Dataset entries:
◇ ◇ ◇ ◇ ◇

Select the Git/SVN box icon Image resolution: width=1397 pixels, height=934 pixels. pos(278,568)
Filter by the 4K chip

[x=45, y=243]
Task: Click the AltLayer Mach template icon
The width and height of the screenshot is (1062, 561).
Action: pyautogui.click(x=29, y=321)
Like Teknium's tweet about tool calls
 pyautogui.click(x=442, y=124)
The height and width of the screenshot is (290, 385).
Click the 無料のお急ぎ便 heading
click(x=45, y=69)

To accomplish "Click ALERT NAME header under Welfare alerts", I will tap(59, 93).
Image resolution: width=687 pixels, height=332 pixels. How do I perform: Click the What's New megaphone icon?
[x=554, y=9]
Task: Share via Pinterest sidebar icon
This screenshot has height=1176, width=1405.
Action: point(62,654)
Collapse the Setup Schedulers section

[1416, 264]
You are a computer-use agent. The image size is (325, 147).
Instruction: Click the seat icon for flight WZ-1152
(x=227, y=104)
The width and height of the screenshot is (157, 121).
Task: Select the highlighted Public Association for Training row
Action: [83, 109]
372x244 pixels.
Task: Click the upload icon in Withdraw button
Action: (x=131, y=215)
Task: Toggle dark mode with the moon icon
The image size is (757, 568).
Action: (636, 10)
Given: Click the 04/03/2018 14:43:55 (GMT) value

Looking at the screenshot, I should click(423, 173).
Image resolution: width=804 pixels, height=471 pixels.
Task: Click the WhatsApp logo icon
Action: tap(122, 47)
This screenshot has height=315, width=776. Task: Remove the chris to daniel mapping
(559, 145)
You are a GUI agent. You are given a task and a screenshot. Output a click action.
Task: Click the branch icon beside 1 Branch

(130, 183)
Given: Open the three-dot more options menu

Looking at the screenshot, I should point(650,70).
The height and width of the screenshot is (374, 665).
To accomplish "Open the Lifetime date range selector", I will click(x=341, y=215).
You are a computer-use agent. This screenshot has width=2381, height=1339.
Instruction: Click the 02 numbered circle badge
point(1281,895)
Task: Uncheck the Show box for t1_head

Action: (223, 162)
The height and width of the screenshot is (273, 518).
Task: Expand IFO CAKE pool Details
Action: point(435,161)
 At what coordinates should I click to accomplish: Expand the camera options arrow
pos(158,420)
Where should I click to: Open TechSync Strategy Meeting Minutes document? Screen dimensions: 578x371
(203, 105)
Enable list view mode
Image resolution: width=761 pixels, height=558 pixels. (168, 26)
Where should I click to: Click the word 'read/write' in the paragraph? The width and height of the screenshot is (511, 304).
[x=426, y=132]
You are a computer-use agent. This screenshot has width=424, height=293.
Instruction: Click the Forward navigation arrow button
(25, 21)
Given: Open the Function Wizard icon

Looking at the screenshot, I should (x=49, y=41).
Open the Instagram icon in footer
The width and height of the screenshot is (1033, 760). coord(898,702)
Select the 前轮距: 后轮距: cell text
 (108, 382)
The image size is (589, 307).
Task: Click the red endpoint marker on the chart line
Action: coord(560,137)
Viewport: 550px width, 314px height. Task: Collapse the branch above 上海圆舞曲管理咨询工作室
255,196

◇ ◇ ◇ ◇ ◇

The records above are to be returned exactly as they appear.

Answer for this exercise:
Select the Git/SVN box icon Image resolution: width=1397 pixels, height=934 pixels. pos(278,568)
Filter by the 4K chip

[x=45, y=243]
Task: Click the AltLayer Mach template icon
The width and height of the screenshot is (1062, 561).
Action: pyautogui.click(x=29, y=321)
Like Teknium's tweet about tool calls
 pyautogui.click(x=442, y=124)
The height and width of the screenshot is (290, 385).
Click the 無料のお急ぎ便 heading
click(x=45, y=69)

To accomplish "Click ALERT NAME header under Welfare alerts", I will tap(59, 93).
Image resolution: width=687 pixels, height=332 pixels. How do I perform: Click the What's New megaphone icon?
[x=554, y=9]
Task: Share via Pinterest sidebar icon
This screenshot has height=1176, width=1405.
Action: point(62,654)
Collapse the Setup Schedulers section

[1416, 264]
You are a computer-use agent. The image size is (325, 147).
Instruction: Click the seat icon for flight WZ-1152
(x=227, y=104)
The width and height of the screenshot is (157, 121).
Task: Select the highlighted Public Association for Training row
Action: [83, 109]
372x244 pixels.
Task: Click the upload icon in Withdraw button
Action: (x=131, y=215)
Task: Toggle dark mode with the moon icon
The image size is (757, 568).
Action: (636, 10)
Given: Click the 04/03/2018 14:43:55 (GMT) value

Looking at the screenshot, I should click(423, 173).
Image resolution: width=804 pixels, height=471 pixels.
Task: Click the WhatsApp logo icon
Action: tap(122, 47)
This screenshot has height=315, width=776. Task: Remove the chris to daniel mapping
(559, 145)
You are a GUI agent. You are given a task and a screenshot. Output a click action.
Task: Click the branch icon beside 1 Branch

(130, 183)
Given: Open the three-dot more options menu

Looking at the screenshot, I should point(650,70).
The height and width of the screenshot is (374, 665).
To accomplish "Open the Lifetime date range selector", I will click(x=341, y=215).
You are a computer-use agent. This screenshot has width=2381, height=1339.
Instruction: Click the 02 numbered circle badge
point(1281,895)
Task: Uncheck the Show box for t1_head

Action: (223, 162)
The height and width of the screenshot is (273, 518).
Task: Expand IFO CAKE pool Details
Action: point(435,161)
 At what coordinates should I click to accomplish: Expand the camera options arrow
pos(158,420)
Where should I click to: Open TechSync Strategy Meeting Minutes document? Screen dimensions: 578x371
(203, 105)
Enable list view mode
Image resolution: width=761 pixels, height=558 pixels. (168, 26)
Where should I click to: Click the word 'read/write' in the paragraph? The width and height of the screenshot is (511, 304).
[x=426, y=132]
You are a computer-use agent. This screenshot has width=424, height=293.
Instruction: Click the Forward navigation arrow button
(25, 21)
Given: Open the Function Wizard icon

Looking at the screenshot, I should (x=49, y=41).
Open the Instagram icon in footer
The width and height of the screenshot is (1033, 760). coord(898,702)
Select the 前轮距: 后轮距: cell text
 (108, 382)
The image size is (589, 307).
Task: Click the red endpoint marker on the chart line
Action: coord(560,137)
Viewport: 550px width, 314px height. Task: Collapse the branch above 上海圆舞曲管理咨询工作室
255,196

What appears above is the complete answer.